By the way, an article in the “No Meat Athlete” reported—A practicing fruitarian for over three years, Michael Arnstein eats nothing but lots of fruit and the occasional raw vegetable. Arnstein said he devours 30 pounds of fruit a day—as many as 30 oranges, five cantaloupes, a watermelon, and a salad with five pounds of tomatoes. Consuming 40 to 50 bananas a day is a common occurrence for him. He also claims that 10 to 15 Valencia oranges is the perfect post run snack.

Actor Ashton Kutcher, who, for a movie where he plays Apple founder Steve Jobs, adopted Jobs’s fruitarian diet for one month. “I ended up in the hospital two days before we started shooting the movie,” Kutcher told reporters at the Sundance Film Festival. “I was doubled over in pain, and my pancreas levels were completely out of whack, which was terrifying, considering everything.” Jobs died in October 2011, after a long battle with pancreatic cancer. (U.S. News – Health).

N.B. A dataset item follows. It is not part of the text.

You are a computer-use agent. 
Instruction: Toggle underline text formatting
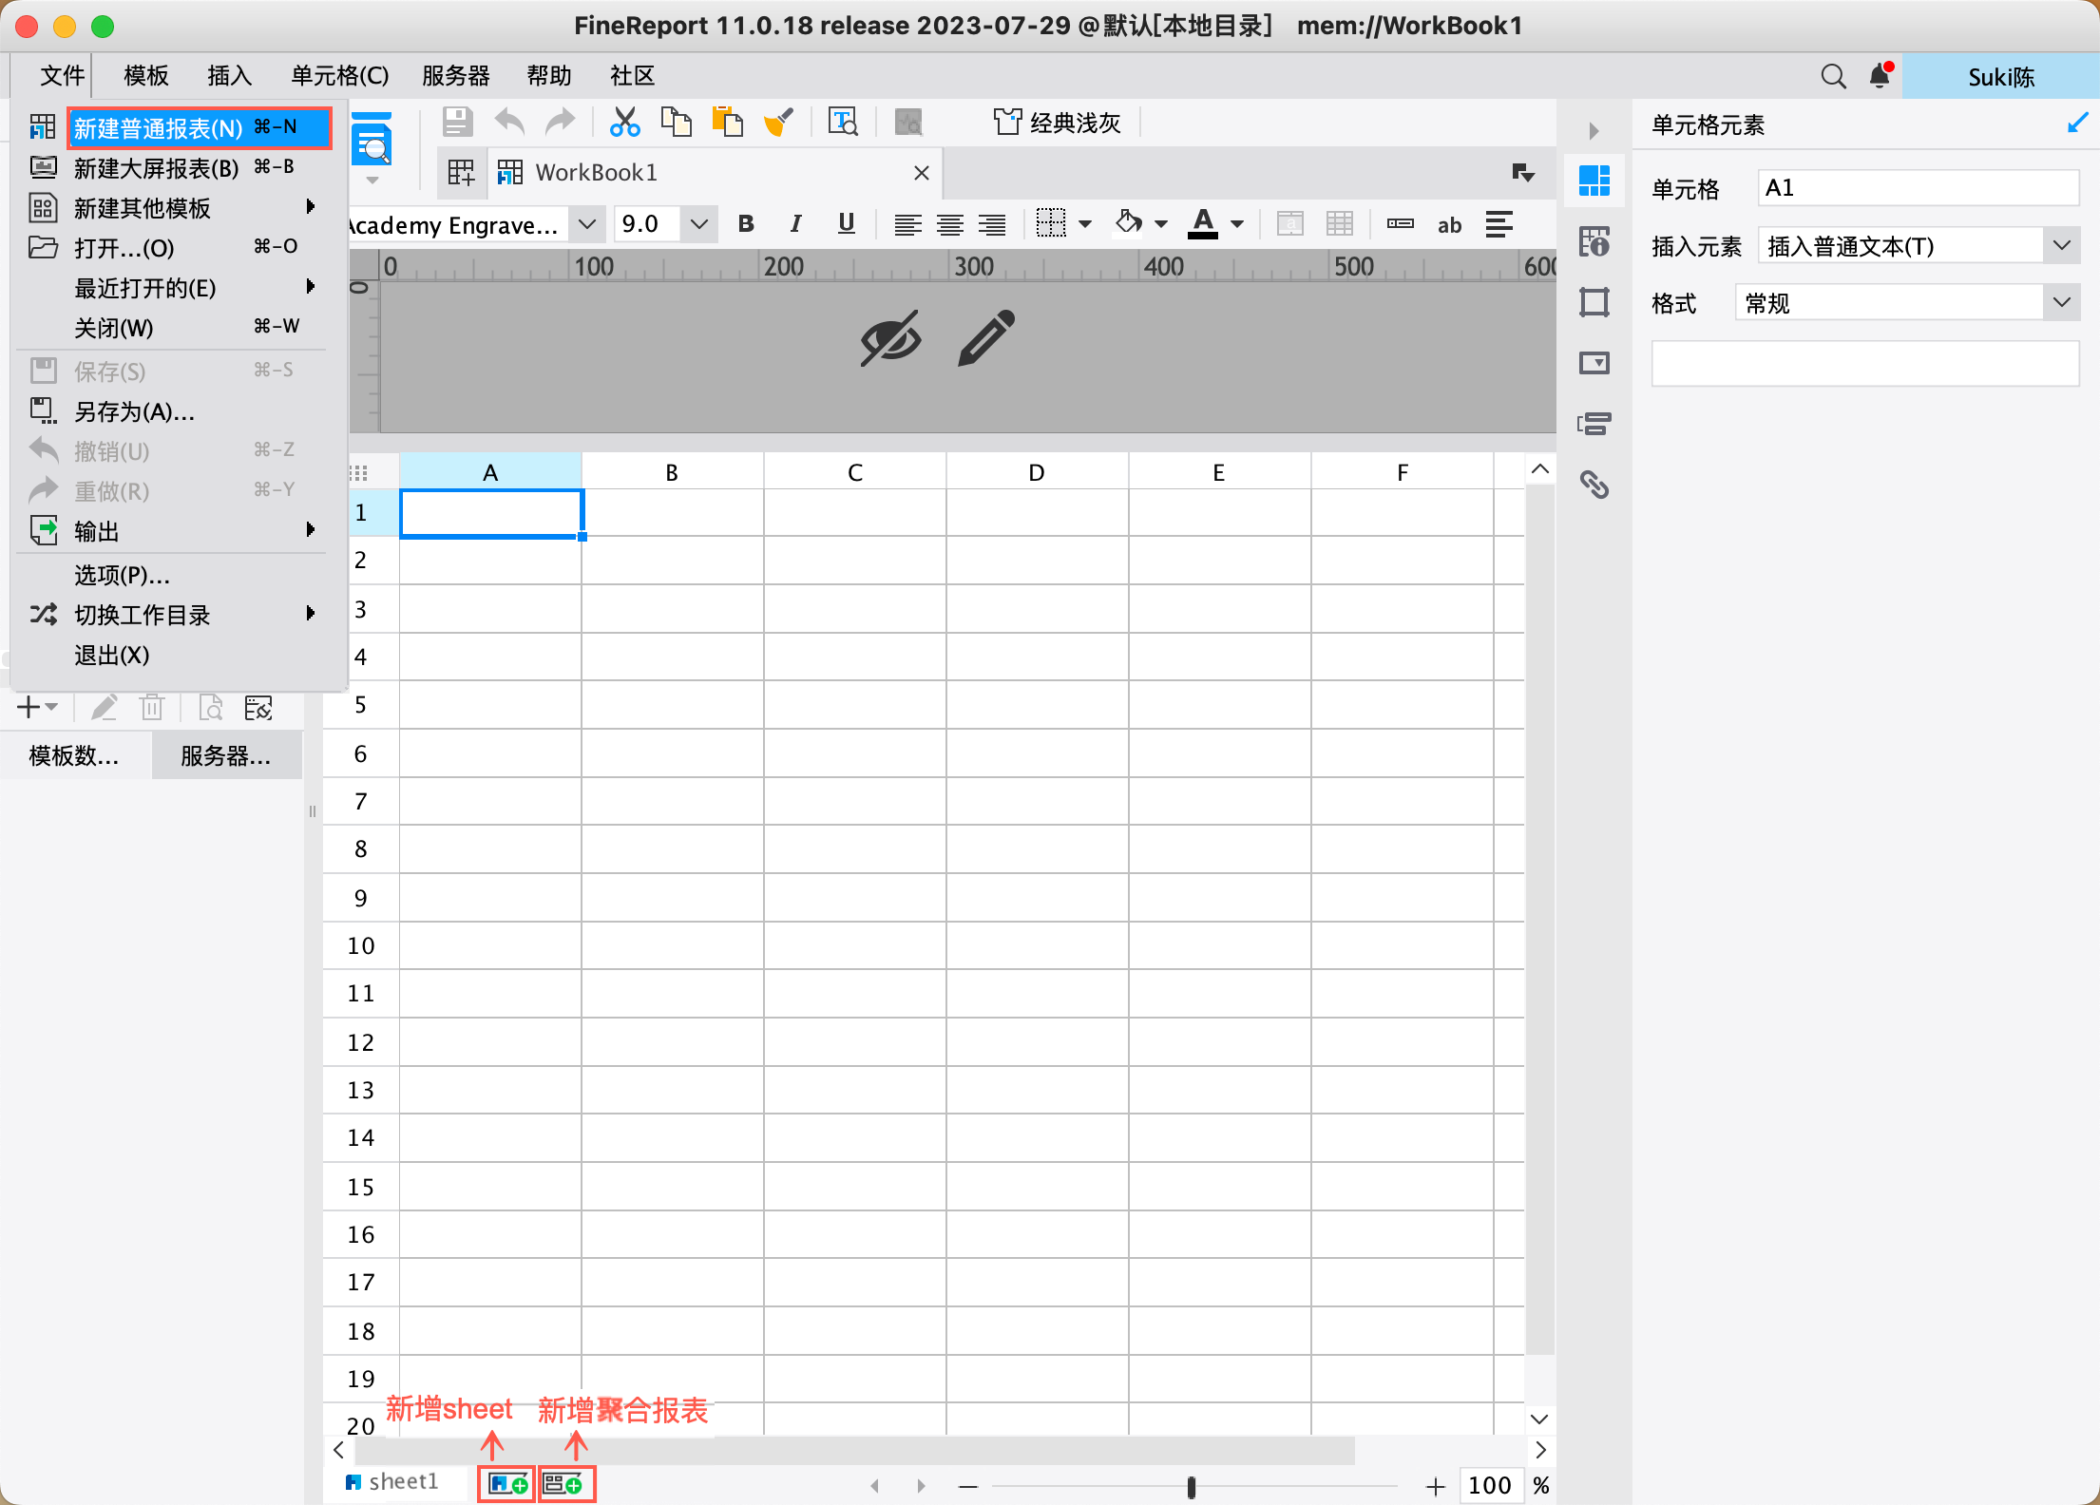[846, 224]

Anyway, this episode was just so-so for me. It definitely wasn’t memorable, but it was, however, wonderfully absent of bombs, tigers, doomsday scenarios. Still, I long for more realistic scenarios. You know, the ones with Zombies. And I definitely miss the mystery-writing Castle who likes to relax while playing poker with his writer-buddies, such as Michael Connelly.

Sigh… Those were the good old days when Castle actually wrote books and we at least saw some sort of romantic spark between Castle and Beckett…

Finally, Pi has got to go!

3 replies
  1. Karen
    Karen says:

    I’m in the minority here… I think Pi is pretty cute, annoying but cute. I have a strong feeling we’ll discover that he is actually a very intelligent man with high-end scientific degrees and possibly the scion of a wealthy family.

  2. Robert Doucette
    Robert Doucette says:

    Could there be more to Pi than we think? Maybe he is a villain or a protector disguised as a flake. Maybe Castle’s father sent him to watch over Alexis while she was in Costa Rica and he fell for her and now can’t break character.

    Nahhh.

    He’s just an annoying pointless character like Sully, who will disappear with little to no explanation. I wish I was wrong but the writing has become so mediocre, he seems like a plot device to give Alexis some limited screen time.

  3. Janet
    Janet says:

    I’ve gotta say, Kate’s “felonious monk” quip made it worth watching the rest of the episode.

    I almost get the Alexis twist. When I was her age, I dragged home the occasional odd specimen to establish my independence, and I’m not referring to puppies. “That guy” is the anti-Ashley. Ashley went to Stanford and became distant and full of himself, whereas “that guy” is underfoot like a lonely house cat.

    It does make me wonder about the recent casting, though. First, Gates (who, blessedly, wasn’t in this episode), and now Pi? Do the casting people hate the viewers or want this to be the last season?

    (And where did the $ for their apartment come from? Surely not just from his job counting bees. The furniture may be from dumpster diving, but getting the apartment and paying rent take real $.)